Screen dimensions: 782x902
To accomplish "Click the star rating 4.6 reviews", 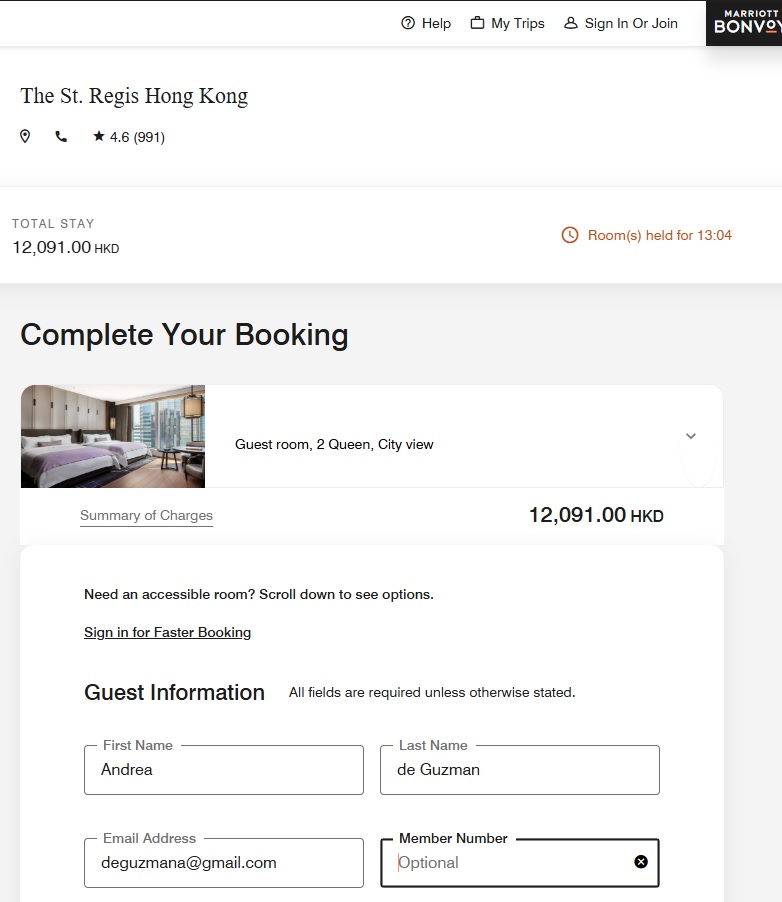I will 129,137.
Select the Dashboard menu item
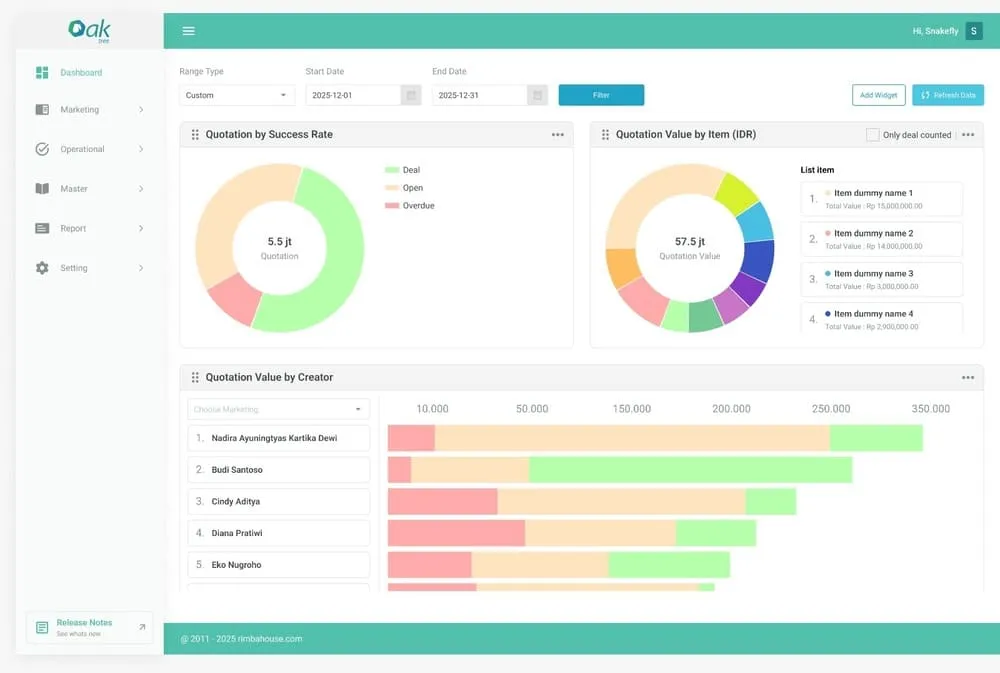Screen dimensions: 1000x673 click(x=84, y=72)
...
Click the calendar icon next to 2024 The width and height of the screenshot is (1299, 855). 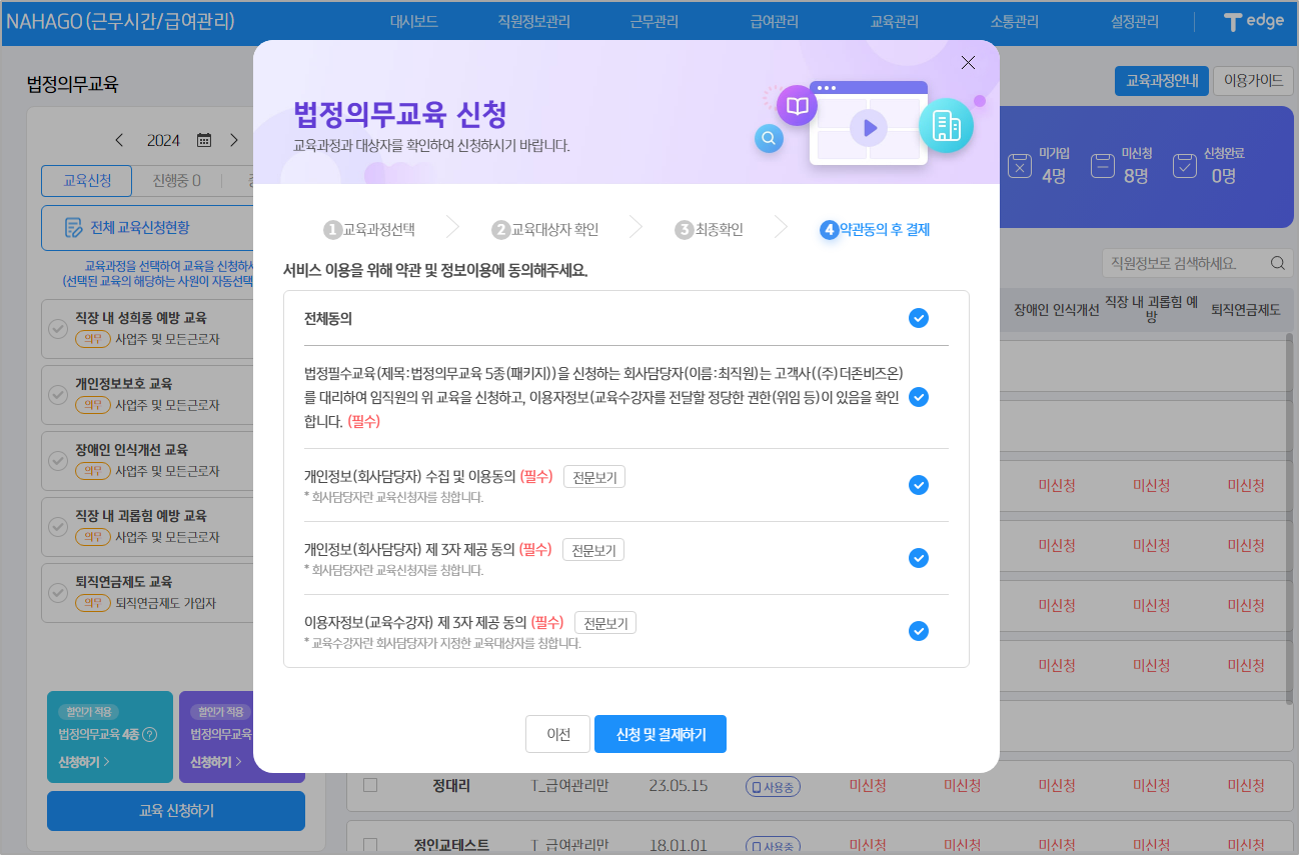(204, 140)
--
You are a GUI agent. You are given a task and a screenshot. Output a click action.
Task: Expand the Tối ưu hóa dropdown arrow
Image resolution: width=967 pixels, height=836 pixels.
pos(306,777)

> _Exercise details_: Arrange the lines between the line holding "You are a GUI" and the line holding "pos(306,777)", inclusive, as a Markdown table with the columns Number and Record line, leaving out any blank lines.

> _Answer below_:
| Number | Record line |
|---|---|
| 1 | You are a GUI agent. You are given a task and a screenshot. Output a click action. |
| 2 | Task: Expand the Tối ưu hóa dropdown arrow |
| 3 | Image resolution: width=967 pixels, height=836 pixels. |
| 4 | pos(306,777) |